A limitation of these algorithms is that once a packet enters an EVC, it must continue to use EVCs; the packet loses adaptivity in subsequent hops. Violating this limitation induces deadlock as shown in Figure 6.5. If P₁ and P₂ select the south port, they can request only AVC₂ since EVC₂ can be requested only when the port adheres to DOR. Similarly, P₄ and P₅ select the north port; they request only AVC₀. No packet can move. Thus, requiring that if a packet enters an EVC it can use only EVCs subsequently if necessary for PSF algorithms. However, this requirement results in significant adaptivity loss with limited VCs.

f06-05-9780128009796 — Figure 6.5 A deadlock configuration if packets in EVCs can request AVCs in PSF algorithms.
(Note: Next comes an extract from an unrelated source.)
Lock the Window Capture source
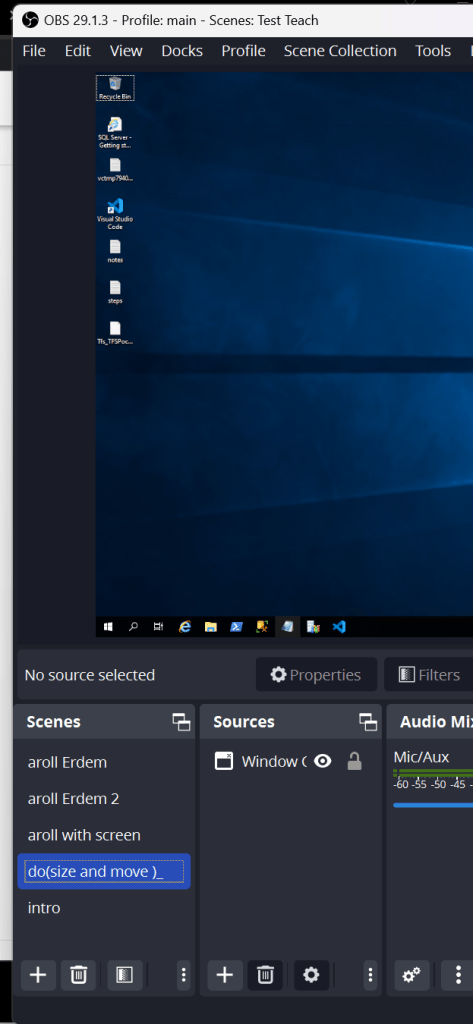This screenshot has height=1024, width=473. pos(354,761)
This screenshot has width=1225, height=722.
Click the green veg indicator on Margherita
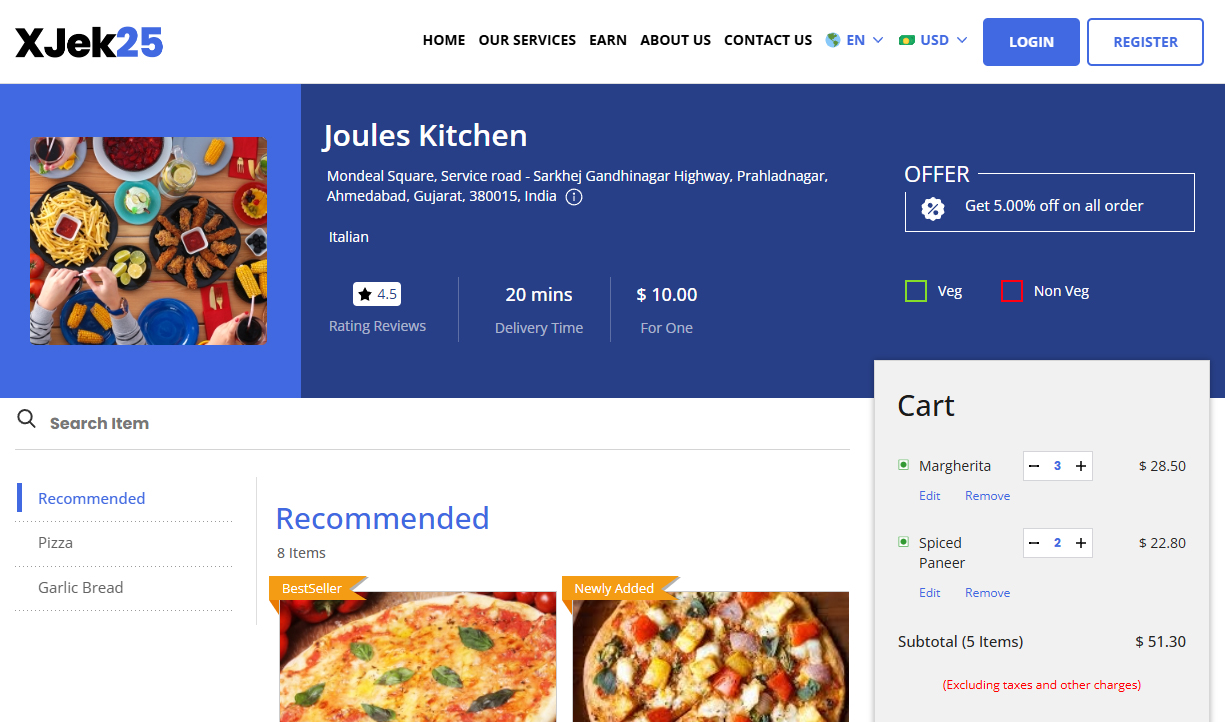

Duato's theory supports algorithms using AVCs after using EVCs, if they guarantee packets are always able to request EVCs. To achieve this target, a packet could request all permissible output VCs, since at least one port must adhere to DOR and the packet can use the EVC of this port [12]. However, this naive design has additional overhead. As shown in Figure 6.4b, the VC allocator uses 2V:1 arbiters to cover the at most two permissible ports for minimal routing algorithms in the first stage. We propose a low-cost design to maintain high routing flexibility.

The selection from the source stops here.